Si l’intention est louable, elle semble cependant assez peu réaliste. En raison de l’ampleur d’une telle tâche tout d’abord. Tester l’intégralité des logiciels et firmwares liés à l’IoT est d’ores et déjà une tâche pharaonique. Mais également une vision techniquement irréaliste. Quel Cyber-UL serait en mesure de tester, puis détecter l’intégralité des failles d’un noyau Android ou d’un réseau Sigfox, quand bien même ledit laboratoire possèderait les codes sources en intégralité ? Enfin, quel fabricant accepterait de suspendre la commercialisation de ses produits à la décision d’un laboratoire alors que tout le secteur IoT n’est qu’une course au « time to market ». Quel constructeur serait prêt à inventer un réseau complexe de mise à jour alors que le business-model de l’IoT repose sur une rapide obsolescence des appareils, laquelle joue en faveur d’un marché en perpétuel renouvellement ?
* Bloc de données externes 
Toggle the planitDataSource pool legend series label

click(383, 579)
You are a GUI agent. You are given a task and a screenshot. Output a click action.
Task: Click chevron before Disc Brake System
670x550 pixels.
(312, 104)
Le véritable Underwriters Laboratory, tout comme le comité d’agrémentation CE, ne s’y est pas trompé : mettre les doigts dans l’engrenage de la certification logicielle d’un point de vue sécurité est un tonneau des Danaïdes dans lequel il serait vain d’y verser la moindre once de ressource, car ni le résultat, ni les efforts déployés n’amélioreraient grandement le paysage IoT en général, et ce, quels que soient les efforts financiers et humains que l’on y consacrerait.
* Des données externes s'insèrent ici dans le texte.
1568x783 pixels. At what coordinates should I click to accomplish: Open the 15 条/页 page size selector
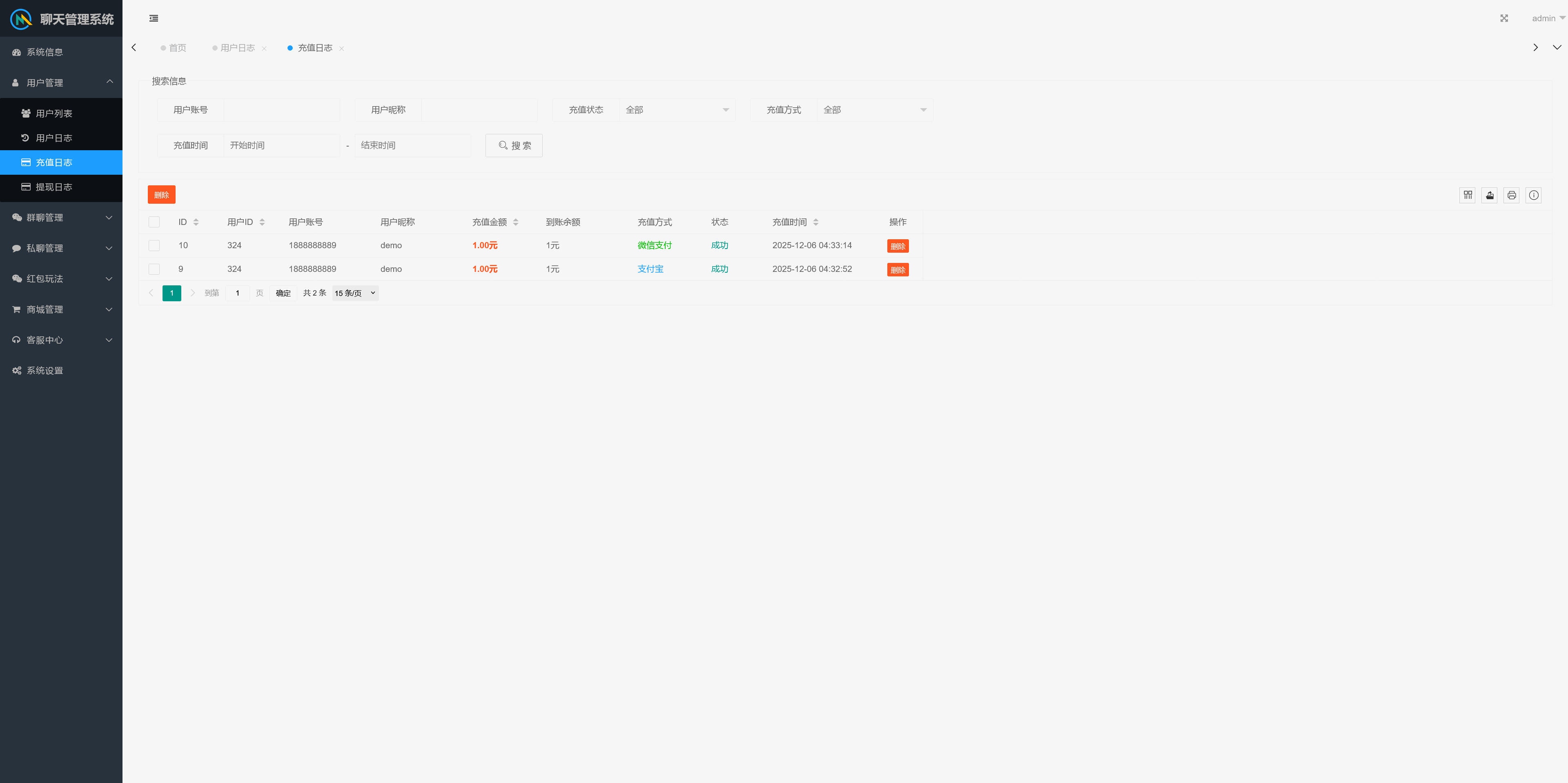click(x=355, y=293)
En revanche, il ne serait pas vain d’encourager (par un label quelconque) lesdits fabricants à respecter des recommandations telles que celles de l’ Owasp IoT Project. Et encore faudra-t-il beaucoup de patience. Près de 15 ans après leur édiction, les recommandations Owasp dans le domaine de l’écriture des applications Web ne sont respectées que par une très faible minorité des développeurs. Il faudra bien le double de ce laps de temps pour que les professionnels de l’Internet des Objets adoptent une démarche vertueuse comparable.